Pakistan likely to consider demand to export 250,000 MT sugar

The sugar industry is once again advocating for the export of sugar as a pivotal meeting of the Sugar Advisory Board is scheduled for tomorrow (Tuesday), during which the potential export of 250,000 metric tonnes (MT) of sugar is expected to be deliberated, reported The Nation.

As per media report, in the upcoming Sugar Advisory Board meeting on November 21, sugar mill owners are likely to press for the export of 250,000 metric tonnes of sugar. The meeting, chaired by Caretaker Federal Minister for Industry and Production Gohar Ijaz, will address various key agenda items, including the current stock position of sugar, estimates of sugarcane and sugar for the crushing year 2023-24, the crushing date of sugarcane for the same period, and the Minimum Indicative Price (MIP) of sugarcane. Additionally, the Ministry of National Food Security is expected to present recommendations for the minimum support price of sugarcane during the meeting.

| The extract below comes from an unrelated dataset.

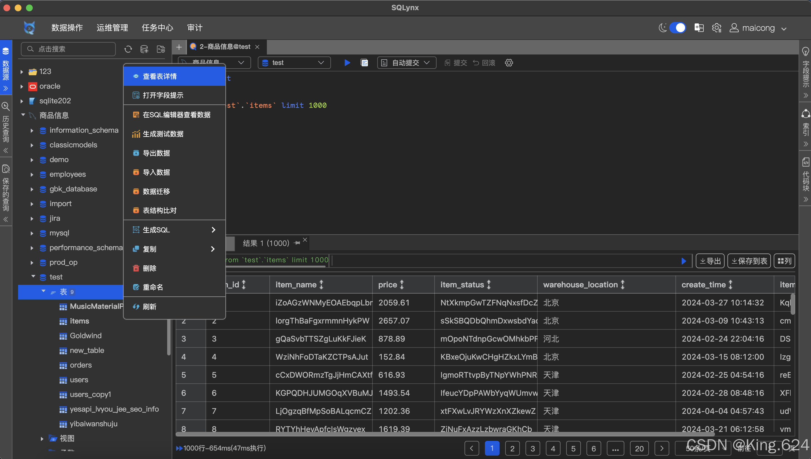Click the 'Save to table' button
811x459 pixels.
(x=749, y=261)
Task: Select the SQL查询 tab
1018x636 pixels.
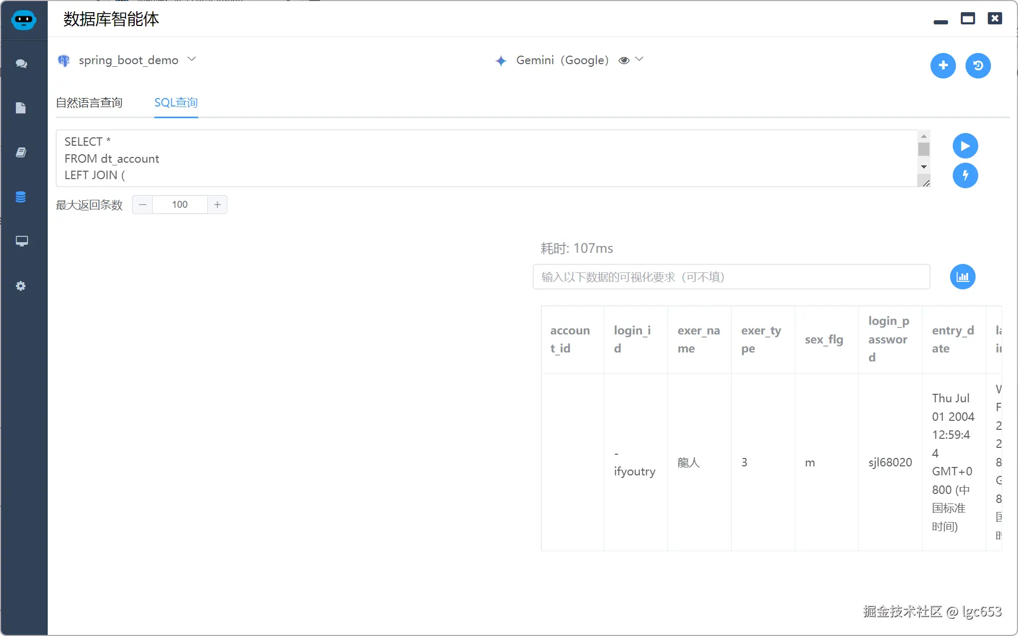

Last week, the Pakistan Sugar Mills Association Punjab Zone, in a letter to the Federal Minister for Commerce/Industries and Production Gohar Ijaz, sought permission for the export of surplus sugar. The letter highlighted that, as per the latest data from the Federal Board of Revenue, sugar mills still have 1.13 million metric tonnes of sugar stocks available as of October 31, 2023. This surplus is anticipated to last for more than two months, considering the average off-take of the last eleven months.

The letter pointed out that the new crushing season for 2023-24, coupled with the existing stock position, is deemed economically unviable for the industry due to several challenges. These challenges include the occupied storage capacity of many sugar mills due to existing stocks, non-clearance of previous liabilities with high-interest rates, and a cash flow crunch aggravated by banks reducing credit lines for growers’ payments.

Sugar prices are already below the higher cost of production, attributed to continuous increases in major cost components such as sugarcane prices, interest rates, and imported chemicals.